### Page text
[start]

Birmingham Rep Review: This Delightfully Surprising 'Christmas Carol' Has Puppets, Projections, and a Narrator

★★★★ | As the first snow of 2024 falls across the West Midlands, the perfect time has come for the opening of the Birmingham Rep’s festive production, A Christmas Carol: A Ghost Story. Adapted by Mark Gatiss (returning to the Rep since The Way Old Friends Do) and directed by Adam Penford (hot off the Dear Evan Hansen UK tour), this show is the perfect addition to the ever-growing agglomeration of adaptations of this classic Charles Dickens tale.


As soon as you enter the auditorium, you are welcomed by Paul Wills’ towers of filing cabinets, suitcases, and books trailing the edge of the stage. Two big pillars of suitcases and even more cabinets appear as the office of our protagonist Ebenezer Scrooge, where the story begins and where some of the most interesting (and partly horrifying) projections and illusions take place. 



A Christmas Carol at the Birmingham Rep. Photo Credit: Ellie Kurttz



The story itself of A Christmas Carol: A Ghost Story hasn’t changed from the original Dickensian piece and is relatively easy to follow. It charts a journey through Scrooge’s Past, Present, and Future, embodied as three ghosts who encourage this misanthropic miser to believe that there is a chance of potential redemption for him.

[end]

### Source material
[start]

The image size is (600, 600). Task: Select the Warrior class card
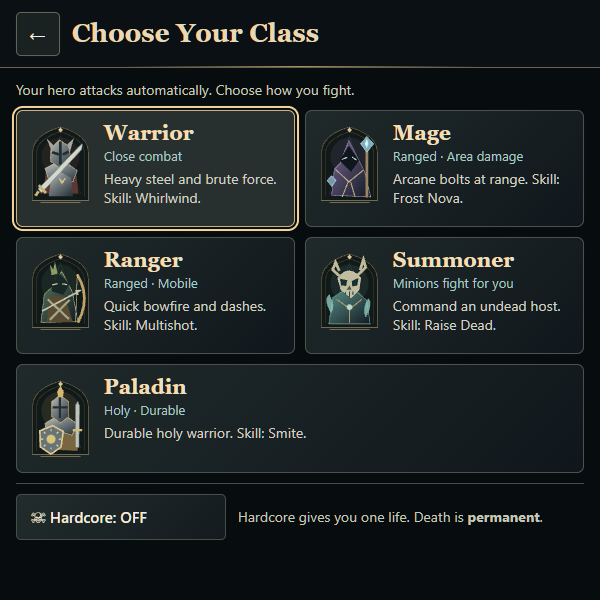click(155, 168)
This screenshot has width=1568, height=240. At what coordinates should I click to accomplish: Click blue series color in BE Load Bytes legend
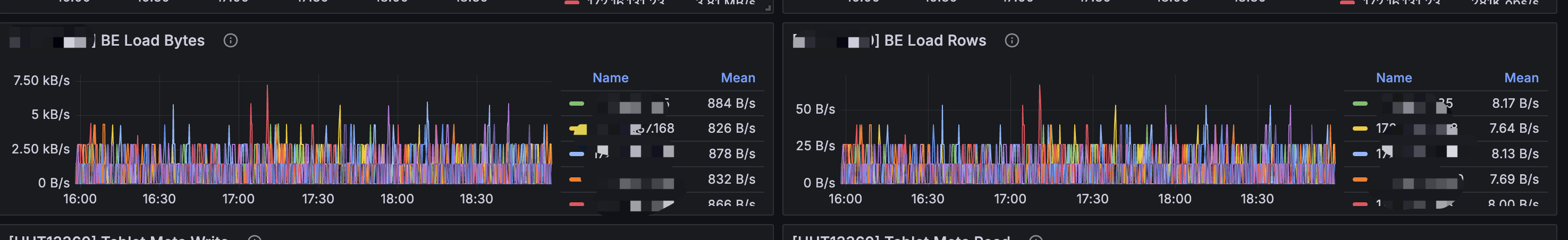pos(576,155)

[end]

### Directions
**a.** Repeat the review's passage between "As soon as you" and "redemption for him.", inclusive, word for word.
**b.** List every real person named in the review, leaving out fictional characters.

### Results by task
**a.**
As soon as you enter the auditorium, you are welcomed by Paul Wills’ towers of filing cabinets, suitcases, and books trailing the edge of the stage. Two big pillars of suitcases and even more cabinets appear as the office of our protagonist Ebenezer Scrooge, where the story begins and where some of the most interesting (and partly horrifying) projections and illusions take place. 



A Christmas Carol at the Birmingham Rep. Photo Credit: Ellie Kurttz



The story itself of A Christmas Carol: A Ghost Story hasn’t changed from the original Dickensian piece and is relatively easy to follow. It charts a journey through Scrooge’s Past, Present, and Future, embodied as three ghosts who encourage this misanthropic miser to believe that there is a chance of potential redemption for him.

**b.**
- Mark Gatiss
- Adam Penford
- Charles Dickens
- Paul Wills
- Ellie Kurttz